Art. 282. Os procedimentos, funcionamento e atribuições  do  Núcleo Permanente de Métodos Consensuais de Solução de Disputas – NUPEMEC-JT e do Centro Judiciário de Métodos Consensuais de Solução de Disputas no 2º Grau de Jurisdição - CEJUSC-JT/2º, serão disciplinados em Resolução Administratriva expedido pela Presidência do Tribunal.

TÍTULO V

DAS DISPOSIÇÕES TRANSITÓRIAS E FINAIS

Art. 283. Fazem parte deste regimento, em tudo o que lhe for aplicável, as normas da Lei Orgânica da Magistratura Nacional e as estabelecidas pela Consolidação das Leis do Trabalho.

Parágrafo único. Os casos omissos serão resolvidos pelo Tribunal.

Art. 284. A organização da Secretaria e seu funcionamento serão objeto de atos do Tribunal, constituindo o Regulamento Geral da Secretaria parte deste regimento.

Art. 285. Com a posse ou investidura definitiva do(a) Presidente do Tribunal, os(as) exercentes de cargos ou funções comissionadas serão considerados(as) demissionários(as), permanecendo, porém no exercício dos mesmos até ulterior deliberação do(a) Presidente.

Parágrafo único. Não se compreendem na disposição deste artigo os cargos e funções de livre indicação dos(as) Desembargadores(as) do Trabalho, dos(as) Presidentes de Turma, das Seções Especializadas e dos(as) Juízes(as) Titulares de Vara do Trabalho.

Art. 286. Além dos fixados em lei, serão feriados na Justiça do Trabalho da Sexta Região:

a) a quinta-feira da semana santa;

b) a segunda e a terça-feira do carnaval e a quarta-feira de cinzas;

c) os dias 24 de junho, 11 de agosto e 01 e 02 de novembro.
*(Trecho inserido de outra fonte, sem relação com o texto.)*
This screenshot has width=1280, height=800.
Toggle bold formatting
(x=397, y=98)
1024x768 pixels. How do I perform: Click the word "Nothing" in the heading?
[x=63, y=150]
Art. 287. Este regimento poderá ser alterado mediante proposta da Associação dos Magistrados da Justiça do Trabalho da Sexta Região (AMATRA VI) ou de qualquer dos(as) Desembargadores(as) do Trabalho integrantes do Tribunal Pleno, aprovada pelo voto de 2/3 (dois terços) da sua composição legal, em sessão extraordinária especialmente convocada para esse fim.

§ 1º A proposta será apresentada diretamente à Comissão de Regimento, que emitirá parecer no prazo de 20 (vinte) dias, prorrogável por mais 10 (dez).

§ 2º Esgotado o prazo previsto no parágrafo anterior, a Comissão, haja ou não emitido parecer, encaminhará a proposta ao(à) Presidente do Tribunal para convocação da sessão extraordinária.

§ 3º A convocação dos(as) Desembargadores(as) do Trabalho para a sessão extraordinária será feita com a antecedência mínima de 05 (cinco) dias e acompanhada de cópia da proposta e do parecer da Comissão, se houver.

§ 4º Poderá qualquer Desembargador(a), antes de submeter proposta à Comissão de Regimento, requerer regime de urgência ao Tribunal, que, deferido pela maioria dos(as) Desembargadores(as) do Trabalho presentes, reduzirá à metade os prazos do § 1º.

§ 5º A alteração aprovada entrará em vigor na data de sua publicação no Diário Oficial.

Art. 288. O presente regimento entrará em vigor em 24 de janeiro de 2022.

Art. 289. Ficam revogadas todas as disposições do Regimento Interno e suas respectivas alterações, até então vigentes.